In an interview that aired on NPR’s “All Things Considered,” political science professor Roy Meyers said Sen. Mikulski’s legacy crossed party lines: “Many of the women that came into the Senate and the House, regardless of whether they were Republicans or Democrats, really viewed her as a role model,” he said. Meyers said Mikulski was “a groundbreaker in terms of making sure the voices of women legislators were taken seriously.”
Political science professor Thomas Schaller reflected on Sen. Mikulski’s service to Maryland and the nation in an op-ed published in the Baltimore Sun: “She will leave a legacy as one of the state’s most admired politicians and among the most influential women ever to serve in Congress,” Schaller wrote in his column titled “A lifetime spent in service.”
Schaller was also quoted in a Washington Post article about former Gov. Martin O’Malley’s decision not to run for Mikulski’s seat, saying “I think this makes it pretty clear that he’s going to run for president or at least give it a shot.” Schaller was also mentioned in a Washington Post column by E.J. Dionne on his analysis of the national Republican party in his new book The Stronghold: How Republicans Captured Congress but Surrendered the White House.
School of Public Policy director Donald Norris appeared on WJZ-TV and commented on what could happen in the race to fill the vacated Senate seat: “Who the Republicans field, if they field a very serious, well-funded candidate, the Democrats are going to have to match that. So yes, it could be very expensive,” said Norris. “There could be a huge number of Democrats in the primary,” he added in a Capital Gazette article.

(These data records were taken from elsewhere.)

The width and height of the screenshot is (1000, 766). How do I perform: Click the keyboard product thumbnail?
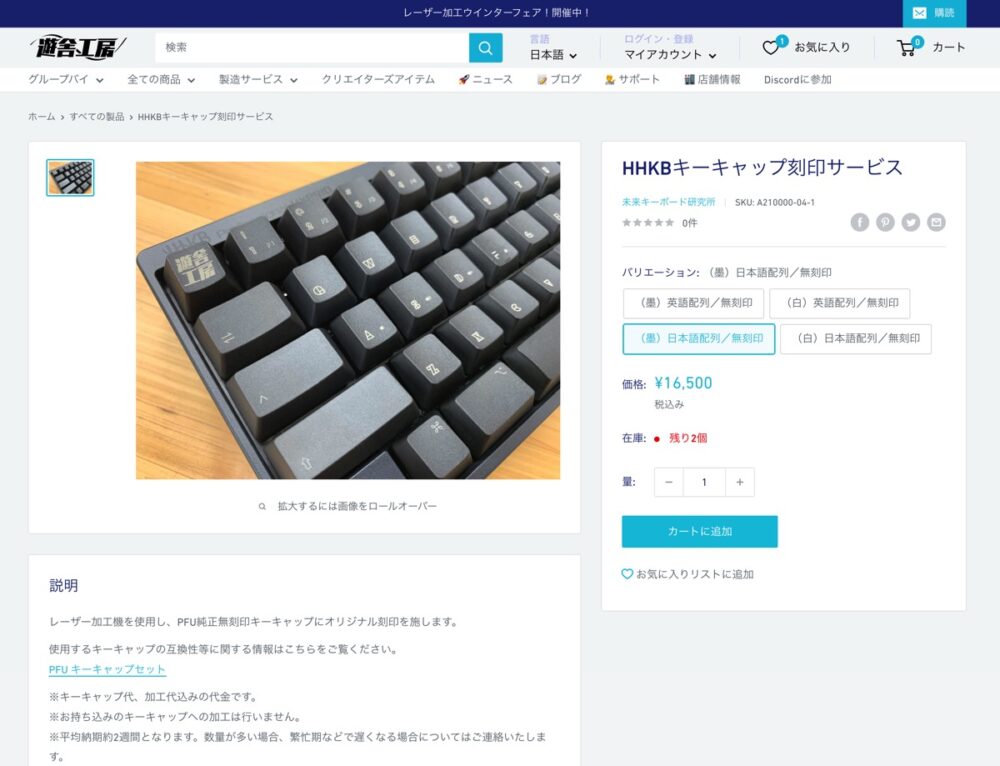(x=70, y=177)
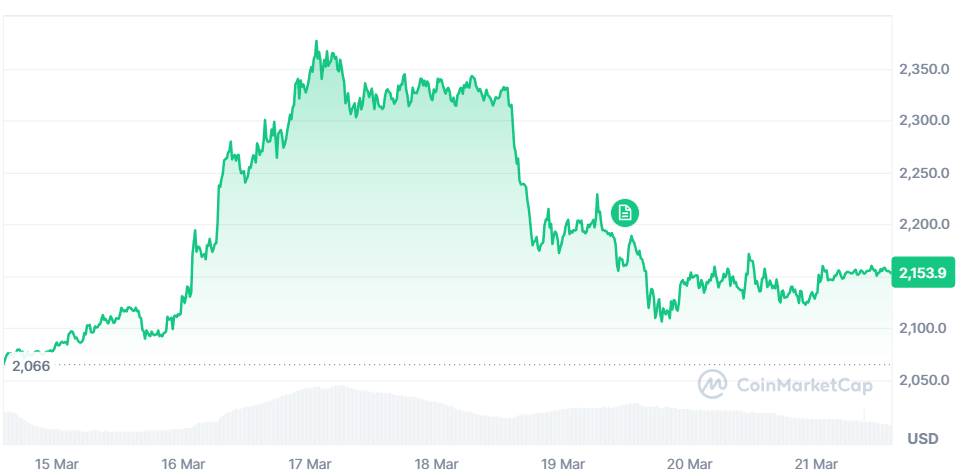Viewport: 970px width, 471px height.
Task: Click the highest price peak on the line
Action: point(316,42)
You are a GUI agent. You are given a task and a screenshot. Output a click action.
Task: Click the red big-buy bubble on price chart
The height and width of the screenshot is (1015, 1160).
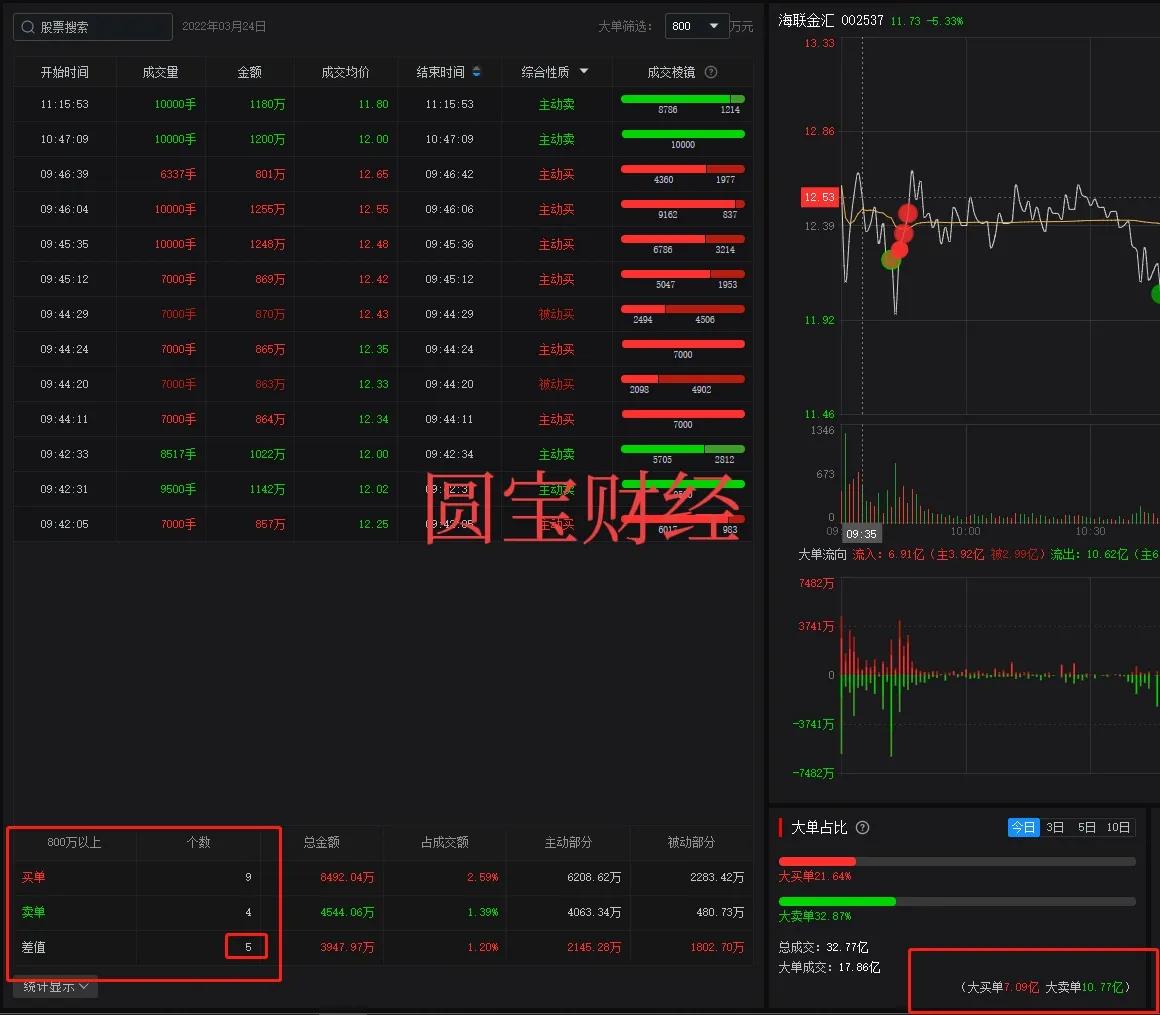pyautogui.click(x=908, y=213)
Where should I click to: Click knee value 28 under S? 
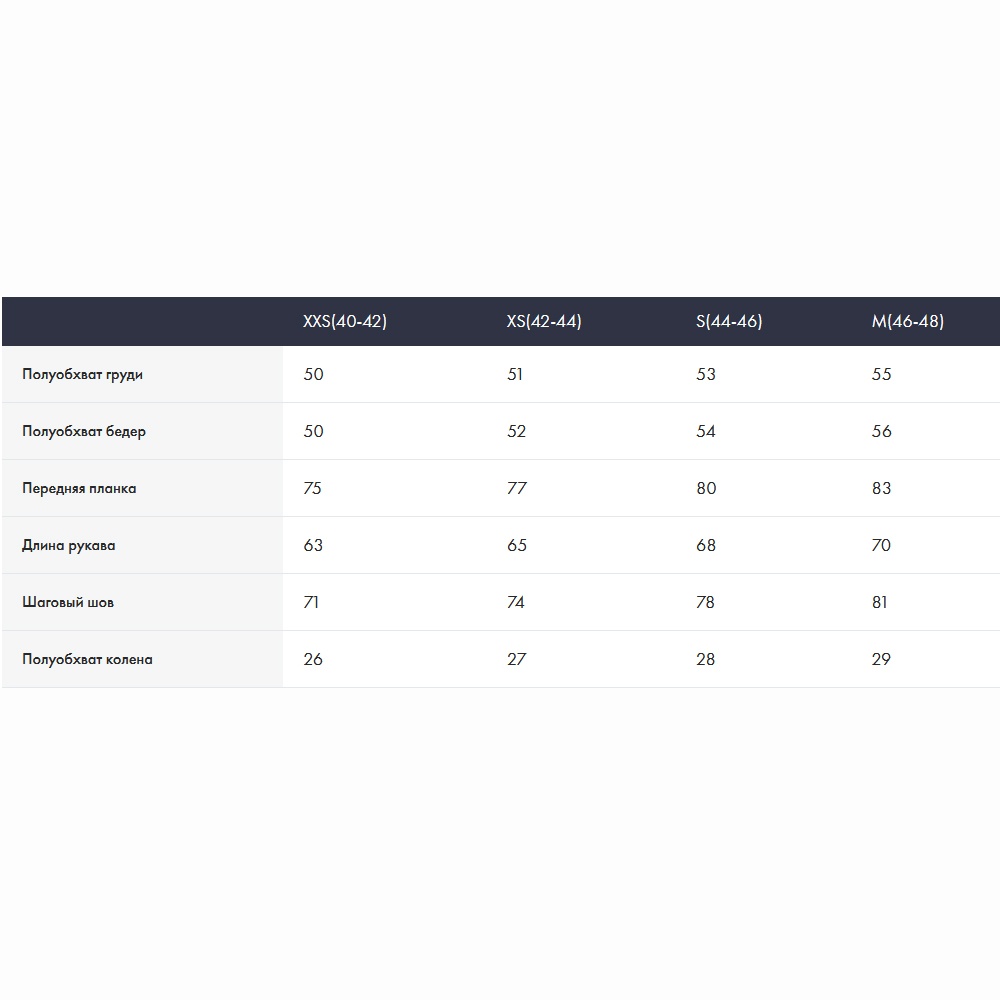(705, 659)
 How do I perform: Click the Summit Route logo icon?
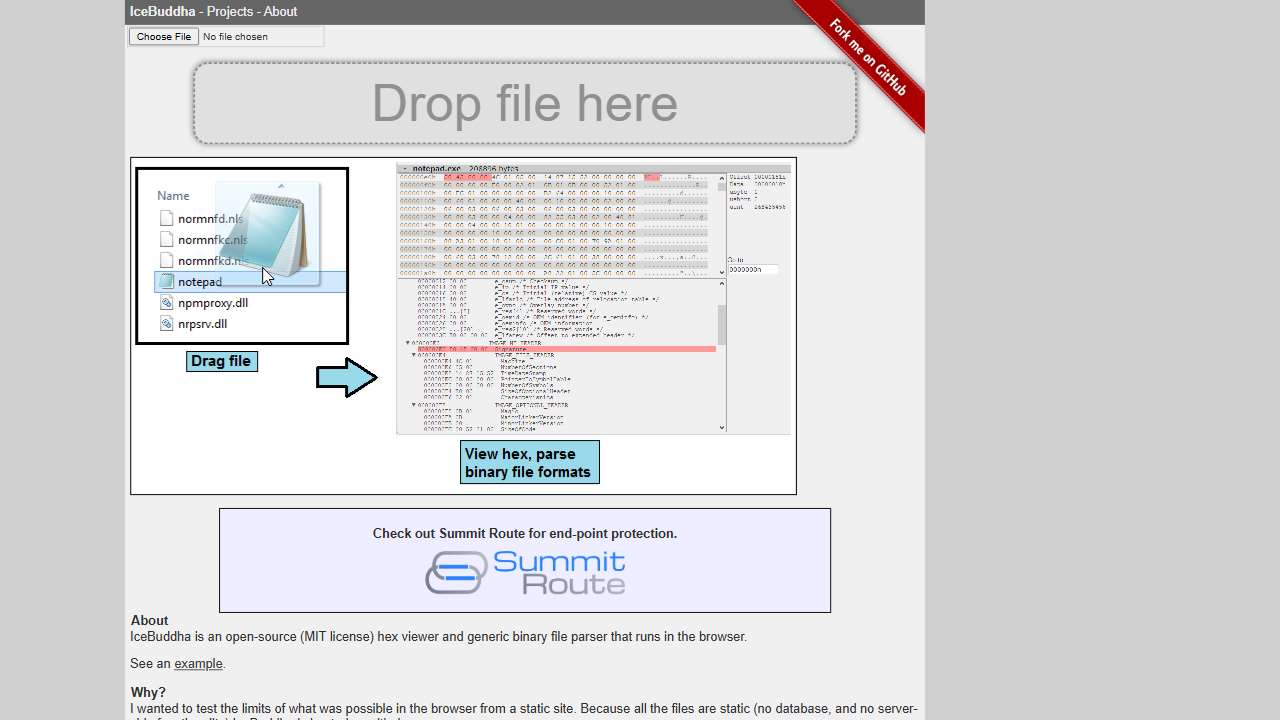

For a list of complete coverage, see below:
Sen. Mikulski, Groundbreaker for Female Legislators, Won’t Seek Re-Election (NPR)
A lifetime spent in service (Baltimore Sun op-ed)
O’Malley will not run for Mikulski’s U.S. Senate Seat (Washington Post)
The GOP’s big ‘yes’ to ‘no’ (Washington Post)
Race to Replace Sen. Barbara Mikulski Wide Open (WJZ-TV)
‘Free-for-all’ expected in wake of Sen. Barbara Mikulski’s retirement announcement (Capital Gazette)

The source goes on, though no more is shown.